Hi everyone,
Consider a large MxN matrix of randomly placed ones and zeros (call it A). I need to create a matrix (call it B) that shifts the location of the ones in the original matrix to the right depending on the number of preceding ones in the row. For example, consider an arbitrary row:
A(i,:) = [0 1 0 0 0 1 0 0 0 1 1 1 1 0 0 0];
This should become:
B(i,:) = [0 1 0 0 0 0 1 0 0 0 0 1 1 1 1 0 0 0];
Because the number of ones in each row is random, B will need to have as many columns as necessary to accommodate the row with the most ones. Trailing zeros can be added to the end of any row to equalize the number of columns. Note that consecutive ones stay grouped together.

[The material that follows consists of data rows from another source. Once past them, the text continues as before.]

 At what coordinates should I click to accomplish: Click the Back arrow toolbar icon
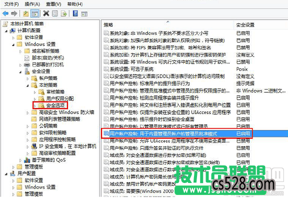click(x=6, y=14)
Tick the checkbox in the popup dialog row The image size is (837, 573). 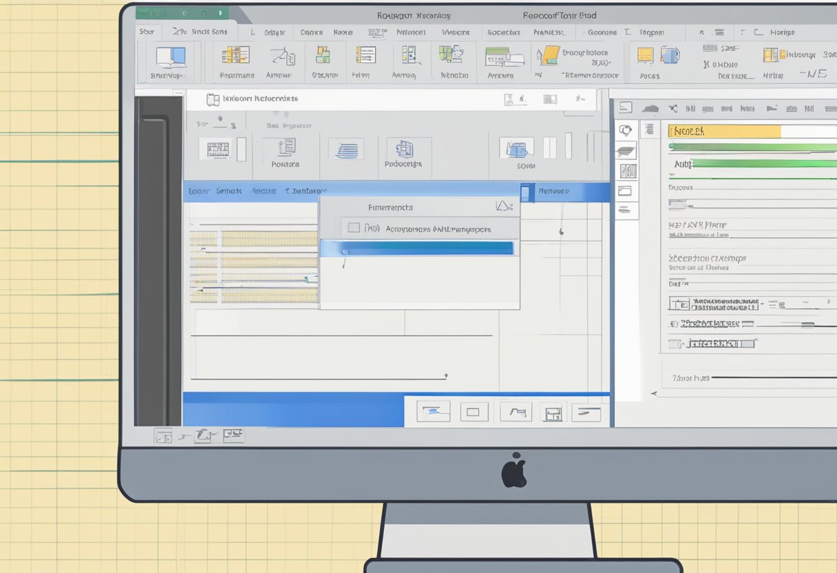[x=354, y=228]
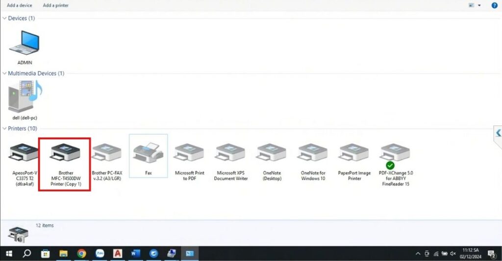The width and height of the screenshot is (502, 261).
Task: Click Add a printer
Action: click(56, 5)
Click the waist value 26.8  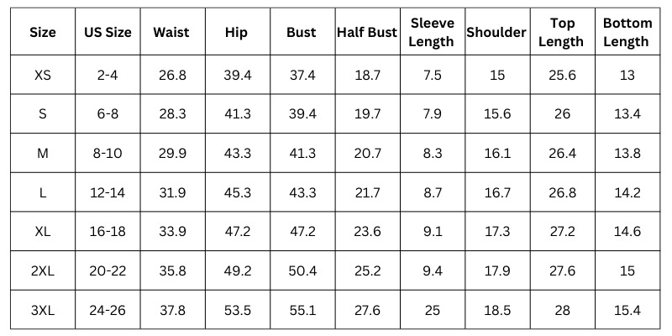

I have implemented this using a loop (see MWE below). But because M and N are both large, my current code is relatively slow.
M=10000;
N=1000;
out0 = binornd(1,0.3,M,N);
out_cum0 = zeros(M,N);
out_cum1 = zeros(M,N);
for i=2:N
out_cum0(:,i)=out_cum0(:,i-1)+out0(:,i-1);
if i>1
out_cum1( and(out0(:,i-1)==1,out0(:,i)==1 ), i ) = out_cum1( and(out0(:,i-1)==1,out0(:,i)==1 ), i-1 );
out_cum1(~and(out0(:,i-1)==1,out0(:,i)==1 ), i ) = out_cum0(~and(out0(:,i-1)==1,out0(:,i)==1 ), i );
end
end
out1 = zeros(M,2*N);
loc0 = find(out0==1);
[row,col] = ind2sub(size(out0),loc0);
loc1 = sub2ind(size(out1),row,col+out_cum1(loc0));
out1(loc1) = 1;
I suspect there's a faster way to do this, particularly the loop, but I'm not sure what it is. Any suggestions? Thanks in advance.